O destaque da semana vai para o meu amigo Eduardo Tavares, Ouvidor Geral do Ministério Público Estadual onde exerce as funções com a maior categoria e produtividade. Ex-prefeito de Traipú, professor e ex-diretor do Cesmac, Eduardo merece todos os nossos apreços.
PÍLULAS DO OUVIDOR
Gente, o calor abrasador que está fazendo é sinal dos tempos e não é. Digo isso, porque menino ainda estava acostumado aos verões do Rio de Janeiro que chegavam à temperatura de 40 graus. Inclusive, deu margem a um filme famoso com o título de “Rio 40 Graus”.
Mas é evidente que os tempos são outros, as cidades estão congestionadas por prédios, veículos e tantas outras coisas mais que abafam e dão a sensação ainda maior de calor. Por isso todo cuidado é pouco, principalmente com insolação nas crianças.
Queiram ou não queiram as autoridades este é também um problema de saúde pública e como tal tem que ser enfrentado pelos governos estaduais e municipais dando suporte à população, orientando e medicando quando necessário.

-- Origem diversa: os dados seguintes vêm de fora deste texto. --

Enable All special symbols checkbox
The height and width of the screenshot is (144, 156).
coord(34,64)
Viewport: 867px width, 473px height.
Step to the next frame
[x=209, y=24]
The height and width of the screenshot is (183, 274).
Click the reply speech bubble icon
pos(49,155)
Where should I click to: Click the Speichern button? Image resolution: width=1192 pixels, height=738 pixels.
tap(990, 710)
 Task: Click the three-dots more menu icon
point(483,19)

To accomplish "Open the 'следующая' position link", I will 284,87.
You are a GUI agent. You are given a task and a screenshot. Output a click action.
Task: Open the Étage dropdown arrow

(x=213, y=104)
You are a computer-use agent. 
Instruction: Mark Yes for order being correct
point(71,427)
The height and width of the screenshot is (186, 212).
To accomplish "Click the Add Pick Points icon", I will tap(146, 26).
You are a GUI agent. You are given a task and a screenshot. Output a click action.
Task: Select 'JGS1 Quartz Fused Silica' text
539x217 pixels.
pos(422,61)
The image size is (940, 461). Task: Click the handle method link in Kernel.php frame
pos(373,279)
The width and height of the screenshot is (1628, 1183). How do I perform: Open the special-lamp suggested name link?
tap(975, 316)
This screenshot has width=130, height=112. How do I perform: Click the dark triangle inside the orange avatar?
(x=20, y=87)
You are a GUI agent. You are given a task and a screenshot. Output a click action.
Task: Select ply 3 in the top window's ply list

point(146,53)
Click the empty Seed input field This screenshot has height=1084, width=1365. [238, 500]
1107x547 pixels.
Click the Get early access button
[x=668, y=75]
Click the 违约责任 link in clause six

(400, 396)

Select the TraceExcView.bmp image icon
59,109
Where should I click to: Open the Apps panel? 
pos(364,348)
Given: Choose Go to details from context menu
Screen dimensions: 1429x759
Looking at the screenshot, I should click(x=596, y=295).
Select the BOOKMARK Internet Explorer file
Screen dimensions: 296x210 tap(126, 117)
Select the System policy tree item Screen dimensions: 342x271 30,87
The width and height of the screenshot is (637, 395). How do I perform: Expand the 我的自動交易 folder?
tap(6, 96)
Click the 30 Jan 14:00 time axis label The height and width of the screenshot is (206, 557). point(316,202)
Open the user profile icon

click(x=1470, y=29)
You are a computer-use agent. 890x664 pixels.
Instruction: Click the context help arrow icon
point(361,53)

E falar nisso, parece incoerente mas não é. Nessa época de intenso calor as gripes também ficam mais frequentes em todas as áreas e precisam ser combatidas principalmente com a aplicação das vacinas. Cuidem-se.
O famoso benefício de Natal foi concedido a 52 mil presos em 17 estados brasileiros. Desses, 49 mil voltaram, se apresentaram sem problema algum. Mas, 2 mil e seiscentos detentos não retornaram e evidentemente que perderam todos os benefícios futuros. Se ainda voltarem, né?
Lamentável o incêndio que destruiu um terço da Loja Imperador na rua do Sol. Segundo os bombeiros o motivo deve ter sido um curto circuito nas instalações que já deveriam ser bem antigas e talvez não tivessem sofrido revisão. Todo cuidado é pouco.
Acho tão gozado essa discussão sobre cigarros. Uns dizendo que cigarro eletrônico não causa mal igual ao tradicional. Outros afirmando que o melhor de todos é o cigarro de palha. Gente amiga, por favor, cigarro é veneno seja lá qual seja. Esqueçam dele.
Quem quiser ter aulas de alto gabarito, fazer curso de extensão, por exemplo em retórica ou em matemática para planejamento de grande alcance trate de assistir as aulas do BBB 24. Não existe melhor maneira de atualizar seus conhecimentos…Será???

Aldemar Monteiro (foto) é um jovem extremamente lutador, produtor rural, presidente da CPLA – Cooperativa dos Produtores de Leite de Alagoas que é uma iniciativa das mais poderosas no estado. Um fantástico empreendimento em Batalha que reúne mais de dois mil cooperados.
ABRAÇOS IMPRESSOS

Meus abraços impressos vão para o meu amigo Adalberto Souza, um braço fantástico na comunicação do Sebrae e que também é uma figura humana de grande envergadura construindo amigos por onde passa. Obrigado, Adalberto.